One in a series of profiles of Black-owned businesses across the Islands
Elite Prep Hawaii founder Seleena M. Harkness-Lee aspires to provide the guidance she wishes she had as a teen.
Harkness-Lee describes herself as an educational consultant, coach, teacher and mentor. Her business, Elite Prep Hawaii, offers comprehensive college advice, including standardized test preparation, college list development, application essay writing, interview coaching, resume and portfolio development – anything a student could possibly need. These services are aimed not only at local high school students, she says, but also Mainland, immigrant and international students, those transferring to other colleges, those applying to master’s programs and even creatives trying to develop portfolios.
“My main inspiration has always been to support young people to become the adults they want to become by exploring and preparing for academic success and college,” says Harkness-Lee.
She also hopes to be a role model by demonstrating honest leadership and ethical decision-making to students. “During these difficult times, we need them more than ever to wake up, stay engaged and use their education to help find better paths forward for our communities and families.”
As a Black business owner, Harkness-Lee says the challenges she faces aren’t necessarily specific to Hawaiʻi.
“Negative stereotypes about Black people are pervasive,” she says. “Generations of this knowledge and lived experience have meant that I’ve had to work harder to overcome a lack of resources, and continuously strengthen my education and qualifications.”
Elite Prep Hawaii’s website lists some of those qualifications, including studying at the Tisch School of the Arts at New York University, Rutgers University, UH Mānoa and Minnesota State University at Mankato, as well as years of experience with English language, writing, speech and standardized test prep instruction at various Hawaiʻi schools.
Harkness-Lee is also part of the first generation in her family to start a business.
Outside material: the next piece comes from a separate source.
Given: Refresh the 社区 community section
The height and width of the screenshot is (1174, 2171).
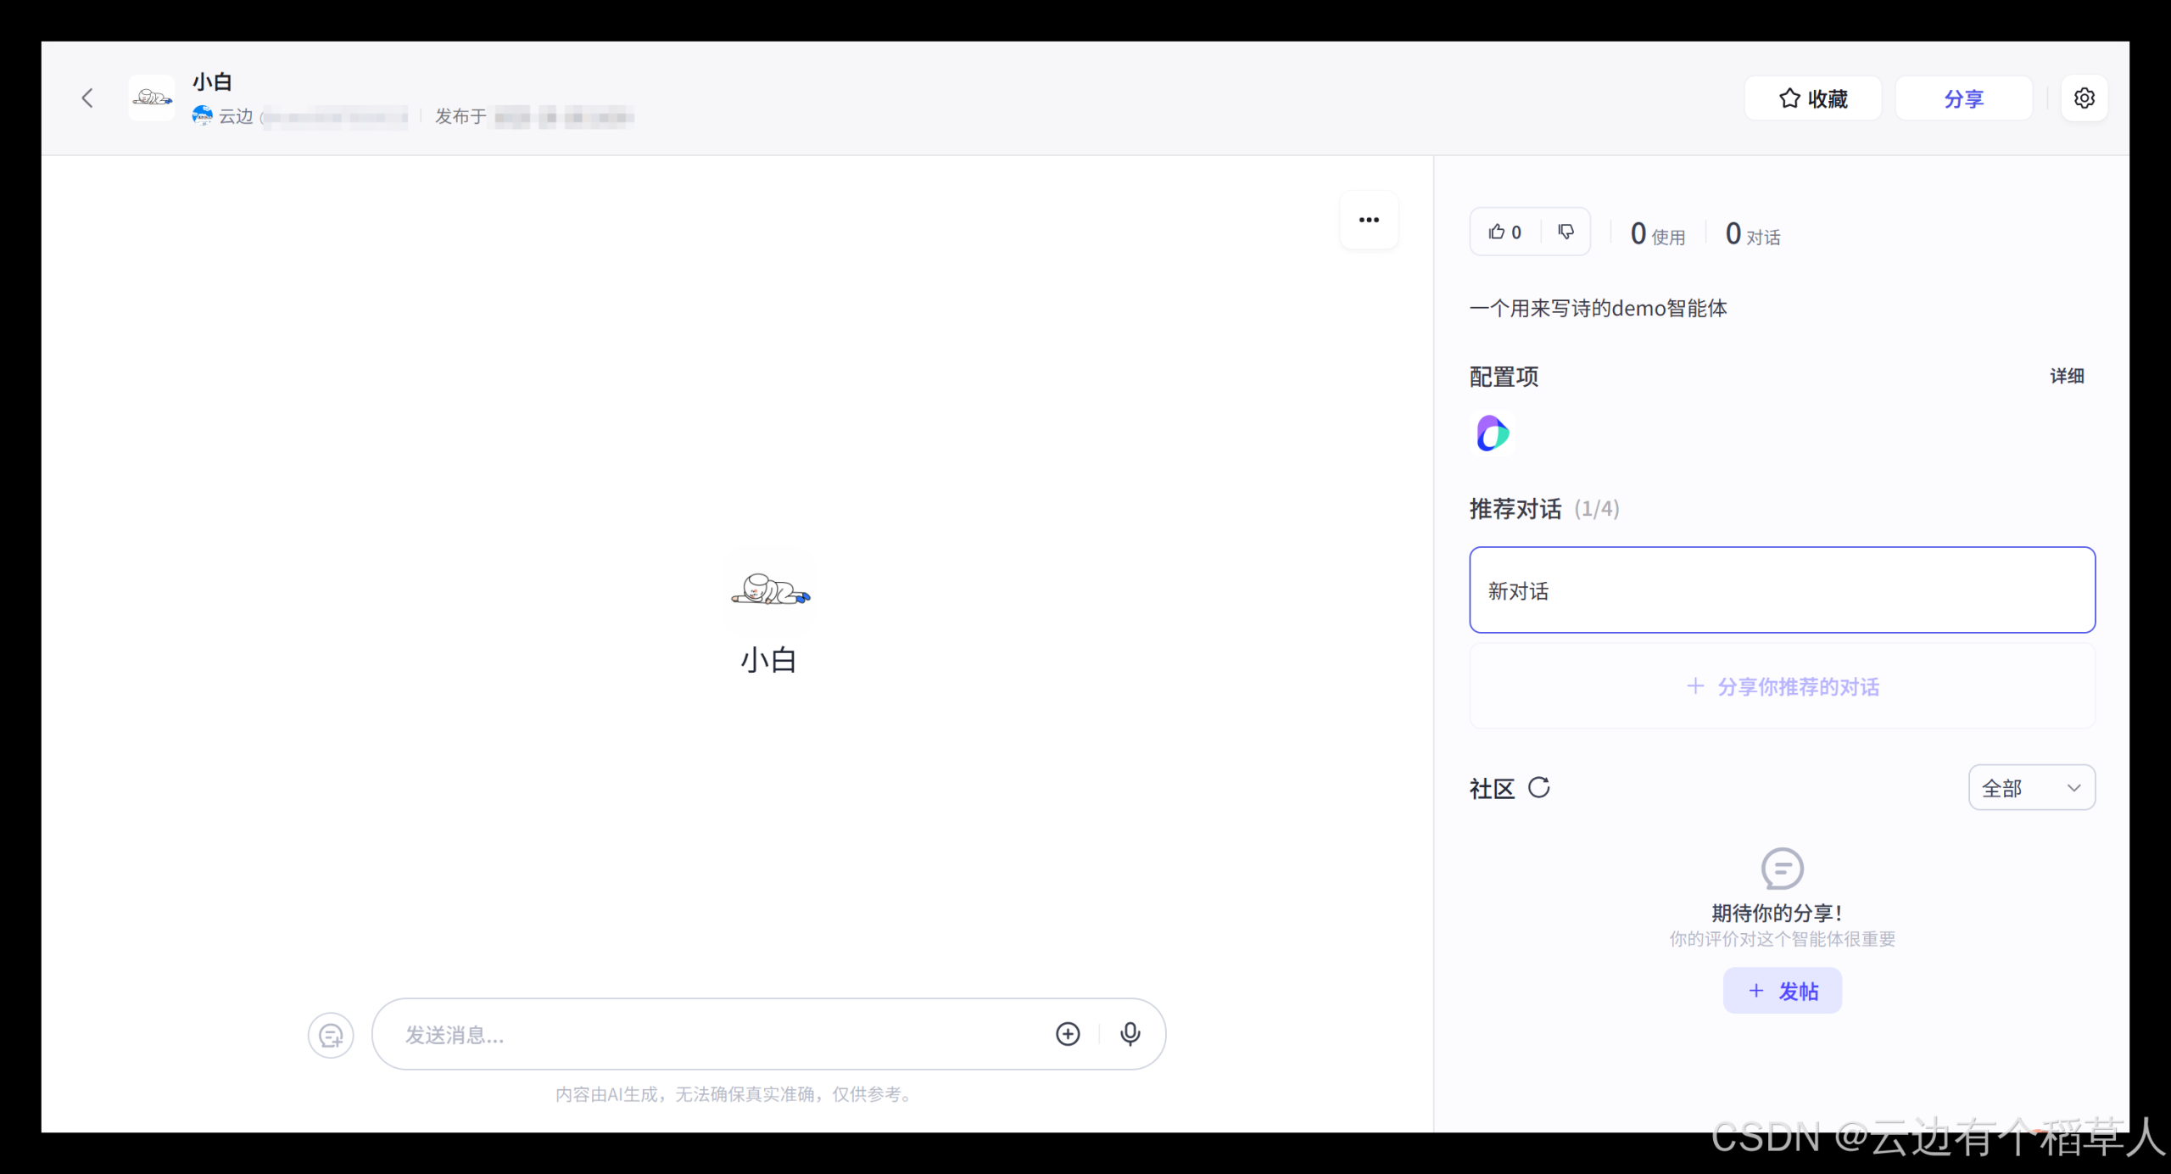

But because of these challenges, she says, “The most rewarding feeling is to just be here doing what I’m passionate about and making a difference.”
Harkness-Lee says that her past experiences and education, art and literature have allowed her to understand her place in the world and imagine a better future.
“I never take anything for granted, and I have a very strong work ethic because, as a middle and high school student, I knew what it meant to live with housing insecurity and to carry responsibilities as a young teen that most of my students cannot imagine. … This is the perspective, determination and passion that I bring to my work.”
Harkness-Lee says she’s been doing all right throughout the pandemic. About 90% of her work with students is conducted over Zoom; exceptions are made for students with ADD or ADHD who benefit more from private or small group in-person meetings.
She even sees a silver lining to online work. “Because I’ve adapted my college planning and academic coaching practices to be completely online, I look forward to expanding my reach into the Neighbor Islands and Asia.”
The transition could be a major stepping stone for Elite Prep Hawaii, since Harkness-Lee has described Asia-Pacific expansion as part of her vision for the business, along with offering scholarships to eager students.
In the face of challenge, whether it be entrepreneurship or a pandemic, Harkness-Lee has an important piece of advice: “Never stop learning.”